Retype the listing that follows without a single change.

Source material section start

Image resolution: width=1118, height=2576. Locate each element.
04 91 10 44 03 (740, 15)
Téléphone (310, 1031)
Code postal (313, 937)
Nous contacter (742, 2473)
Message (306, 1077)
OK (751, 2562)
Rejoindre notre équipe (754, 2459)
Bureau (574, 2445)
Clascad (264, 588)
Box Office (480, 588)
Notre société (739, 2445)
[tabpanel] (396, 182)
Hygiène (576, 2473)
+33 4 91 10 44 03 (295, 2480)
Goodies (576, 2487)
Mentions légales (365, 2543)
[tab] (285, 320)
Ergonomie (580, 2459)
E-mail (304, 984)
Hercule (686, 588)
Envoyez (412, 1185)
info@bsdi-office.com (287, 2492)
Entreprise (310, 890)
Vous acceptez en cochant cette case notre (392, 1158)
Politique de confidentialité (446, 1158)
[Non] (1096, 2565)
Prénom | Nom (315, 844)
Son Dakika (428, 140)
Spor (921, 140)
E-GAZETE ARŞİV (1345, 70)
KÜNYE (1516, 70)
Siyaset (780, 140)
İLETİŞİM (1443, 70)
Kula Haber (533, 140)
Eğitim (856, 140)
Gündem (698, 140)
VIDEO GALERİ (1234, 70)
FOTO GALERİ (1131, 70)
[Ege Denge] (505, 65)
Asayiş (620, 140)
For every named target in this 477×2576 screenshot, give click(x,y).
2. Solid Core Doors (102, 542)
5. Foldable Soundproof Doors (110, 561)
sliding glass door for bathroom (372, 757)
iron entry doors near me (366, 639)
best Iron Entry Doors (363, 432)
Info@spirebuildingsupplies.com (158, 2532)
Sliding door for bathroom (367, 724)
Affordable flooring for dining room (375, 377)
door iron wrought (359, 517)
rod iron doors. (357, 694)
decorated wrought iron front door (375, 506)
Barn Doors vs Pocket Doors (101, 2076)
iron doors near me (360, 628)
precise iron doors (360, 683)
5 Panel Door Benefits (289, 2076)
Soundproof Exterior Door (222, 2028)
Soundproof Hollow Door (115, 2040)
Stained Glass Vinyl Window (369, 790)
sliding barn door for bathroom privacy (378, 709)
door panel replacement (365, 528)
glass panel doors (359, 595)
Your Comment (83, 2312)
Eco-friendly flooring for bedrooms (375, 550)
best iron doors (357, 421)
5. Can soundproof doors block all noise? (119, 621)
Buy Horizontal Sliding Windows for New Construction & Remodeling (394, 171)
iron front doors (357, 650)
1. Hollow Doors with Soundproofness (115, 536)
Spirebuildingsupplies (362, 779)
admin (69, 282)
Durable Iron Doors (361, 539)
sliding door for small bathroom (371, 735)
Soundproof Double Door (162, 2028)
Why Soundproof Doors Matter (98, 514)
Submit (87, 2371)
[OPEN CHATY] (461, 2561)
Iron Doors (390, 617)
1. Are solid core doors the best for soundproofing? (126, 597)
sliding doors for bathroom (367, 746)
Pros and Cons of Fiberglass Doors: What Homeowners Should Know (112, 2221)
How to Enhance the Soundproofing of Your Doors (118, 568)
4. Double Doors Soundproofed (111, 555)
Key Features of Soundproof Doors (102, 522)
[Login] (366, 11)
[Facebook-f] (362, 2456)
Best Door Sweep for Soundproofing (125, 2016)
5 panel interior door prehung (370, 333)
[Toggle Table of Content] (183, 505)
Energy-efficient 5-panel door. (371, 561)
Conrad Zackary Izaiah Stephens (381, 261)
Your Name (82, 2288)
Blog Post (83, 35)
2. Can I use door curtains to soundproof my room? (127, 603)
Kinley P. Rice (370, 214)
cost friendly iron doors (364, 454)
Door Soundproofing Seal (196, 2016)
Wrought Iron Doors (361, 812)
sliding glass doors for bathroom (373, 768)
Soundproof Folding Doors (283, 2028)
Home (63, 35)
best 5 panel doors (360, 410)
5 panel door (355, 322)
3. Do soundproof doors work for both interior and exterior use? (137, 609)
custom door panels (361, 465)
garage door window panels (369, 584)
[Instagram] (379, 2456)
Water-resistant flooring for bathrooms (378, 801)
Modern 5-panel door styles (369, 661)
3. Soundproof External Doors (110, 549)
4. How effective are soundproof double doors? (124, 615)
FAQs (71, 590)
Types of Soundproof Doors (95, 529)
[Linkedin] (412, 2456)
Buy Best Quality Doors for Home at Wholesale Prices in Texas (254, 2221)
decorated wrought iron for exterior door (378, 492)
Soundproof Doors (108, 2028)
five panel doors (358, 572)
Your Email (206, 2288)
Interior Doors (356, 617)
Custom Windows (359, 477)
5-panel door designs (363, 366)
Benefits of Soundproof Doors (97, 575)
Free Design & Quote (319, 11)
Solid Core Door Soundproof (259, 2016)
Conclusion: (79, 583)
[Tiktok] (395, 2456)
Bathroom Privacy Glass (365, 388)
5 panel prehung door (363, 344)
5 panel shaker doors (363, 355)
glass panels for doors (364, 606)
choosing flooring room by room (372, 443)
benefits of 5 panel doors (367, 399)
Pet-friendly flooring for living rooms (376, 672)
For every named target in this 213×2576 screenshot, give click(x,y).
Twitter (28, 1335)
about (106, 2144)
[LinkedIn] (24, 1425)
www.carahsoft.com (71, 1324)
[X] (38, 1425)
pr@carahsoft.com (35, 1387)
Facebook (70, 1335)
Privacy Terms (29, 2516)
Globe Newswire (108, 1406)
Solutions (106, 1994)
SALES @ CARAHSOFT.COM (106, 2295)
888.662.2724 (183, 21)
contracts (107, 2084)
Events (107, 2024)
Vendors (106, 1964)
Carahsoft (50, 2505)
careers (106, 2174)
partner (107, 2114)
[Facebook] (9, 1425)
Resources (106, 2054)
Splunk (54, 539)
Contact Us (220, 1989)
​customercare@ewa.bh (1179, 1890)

Source material section end

Result of this exercise:
Image resolution: width=1118, height=2576. Locate each element.
04 91 10 44 03 (740, 15)
Téléphone (310, 1031)
Code postal (313, 937)
Nous contacter (742, 2473)
Message (306, 1077)
OK (751, 2562)
Rejoindre notre équipe (754, 2459)
Bureau (574, 2445)
Clascad (264, 588)
Box Office (480, 588)
Notre société (739, 2445)
[tabpanel] (396, 182)
Hygiène (576, 2473)
+33 4 91 10 44 03 (295, 2480)
Goodies (576, 2487)
Mentions légales (365, 2543)
[tab] (285, 320)
Ergonomie (580, 2459)
E-mail (304, 984)
Hercule (686, 588)
Envoyez (412, 1185)
info@bsdi-office.com (287, 2492)
Entreprise (310, 890)
Vous acceptez en cochant cette case notre (392, 1158)
Politique de confidentialité (446, 1158)
[Non] (1096, 2565)
Prénom | Nom (315, 844)
Son Dakika (428, 140)
Spor (921, 140)
E-GAZETE ARŞİV (1345, 70)
KÜNYE (1516, 70)
Siyaset (780, 140)
İLETİŞİM (1443, 70)
Kula Haber (533, 140)
Eğitim (856, 140)
Gündem (698, 140)
VIDEO GALERİ (1234, 70)
FOTO GALERİ (1131, 70)
[Ege Denge] (505, 65)
Asayiş (620, 140)
For every named target in this 477×2576 screenshot, give click(x,y).
2. Solid Core Doors (102, 542)
5. Foldable Soundproof Doors (110, 561)
sliding glass door for bathroom (372, 757)
iron entry doors near me (366, 639)
best Iron Entry Doors (363, 432)
Info@spirebuildingsupplies.com (158, 2532)
Sliding door for bathroom (367, 724)
Affordable flooring for dining room (375, 377)
door iron wrought (359, 517)
rod iron doors. (357, 694)
decorated wrought iron front door (375, 506)
Barn Doors vs Pocket Doors (101, 2076)
iron doors near me (360, 628)
precise iron doors (360, 683)
5 Panel Door Benefits (289, 2076)
Soundproof Exterior Door (222, 2028)
Soundproof Hollow Door (115, 2040)
Stained Glass Vinyl Window (369, 790)
sliding barn door for bathroom privacy (378, 709)
door panel replacement (365, 528)
glass panel doors (359, 595)
Your Comment (83, 2312)
Eco-friendly flooring for bedrooms (375, 550)
best iron doors (357, 421)
5. Can soundproof doors block all noise? (119, 621)
Buy Horizontal Sliding Windows for New Construction & Remodeling (394, 171)
iron front doors (357, 650)
1. Hollow Doors with Soundproofness (115, 536)
Spirebuildingsupplies (362, 779)
admin (69, 282)
Durable Iron Doors (361, 539)
sliding door for small bathroom (371, 735)
Soundproof Double Door (162, 2028)
Why Soundproof Doors Matter (98, 514)
Submit (87, 2371)
[OPEN CHATY] (461, 2561)
Iron Doors (390, 617)
1. Are solid core doors the best for soundproofing? (126, 597)
sliding doors for bathroom (367, 746)
Pros and Cons of Fiberglass Doors: What Homeowners Should Know (112, 2221)
How to Enhance the Soundproofing of Your Doors (118, 568)
4. Double Doors Soundproofed (111, 555)
Key Features of Soundproof Doors (102, 522)
[Login] (366, 11)
[Facebook-f] (362, 2456)
Best Door Sweep for Soundproofing (125, 2016)
5 panel interior door prehung (370, 333)
[Toggle Table of Content] (183, 505)
Energy-efficient 5-panel door. (371, 561)
Conrad Zackary Izaiah Stephens (381, 261)
Your Name (82, 2288)
Blog Post (83, 35)
2. Can I use door curtains to soundproof my room? (127, 603)
Kinley P. Rice (370, 214)
cost friendly iron doors (364, 454)
Door Soundproofing Seal (196, 2016)
Wrought Iron Doors (361, 812)
sliding glass doors for bathroom (373, 768)
Soundproof Folding Doors (283, 2028)
Home (63, 35)
best 5 panel doors (360, 410)
5 panel door (355, 322)
3. Do soundproof doors work for both interior and exterior use? (137, 609)
custom door panels (361, 465)
garage door window panels (369, 584)
[Instagram] (379, 2456)
Water-resistant flooring for bathrooms (378, 801)
Modern 5-panel door styles (369, 661)
3. Soundproof External Doors (110, 549)
4. How effective are soundproof double doors? (124, 615)
FAQs (71, 590)
Types of Soundproof Doors (95, 529)
[Linkedin] (412, 2456)
Buy Best Quality Doors for Home at Wholesale Prices in Texas (254, 2221)
decorated wrought iron for exterior door (378, 492)
Soundproof Doors (108, 2028)
five panel doors (358, 572)
Your Email (206, 2288)
Interior Doors (356, 617)
Custom Windows (359, 477)
5-panel door designs (363, 366)
Benefits of Soundproof Doors (97, 575)
Free Design & Quote (319, 11)
Solid Core Door Soundproof (259, 2016)
Conclusion: (79, 583)
[Tiktok] (395, 2456)
Bathroom Privacy Glass (365, 388)
5 panel prehung door (363, 344)
5 panel shaker doors (363, 355)
glass panels for doors (364, 606)
choosing flooring room by room (372, 443)
benefits of 5 panel doors (367, 399)
Pet-friendly flooring for living rooms (376, 672)
For every named target in this 213×2576 screenshot, give click(x,y).
Twitter (28, 1335)
about (106, 2144)
[LinkedIn] (24, 1425)
www.carahsoft.com (71, 1324)
[X] (38, 1425)
pr@carahsoft.com (35, 1387)
Facebook (70, 1335)
Privacy Terms (29, 2516)
Globe Newswire (108, 1406)
Solutions (106, 1994)
SALES @ CARAHSOFT.COM (106, 2295)
888.662.2724 (183, 21)
contracts (107, 2084)
Events (107, 2024)
Vendors (106, 1964)
Carahsoft (50, 2505)
careers (106, 2174)
partner (107, 2114)
[Facebook] (9, 1425)
Resources (106, 2054)
Splunk (54, 539)
Contact Us (220, 1989)
​customercare@ewa.bh (1179, 1890)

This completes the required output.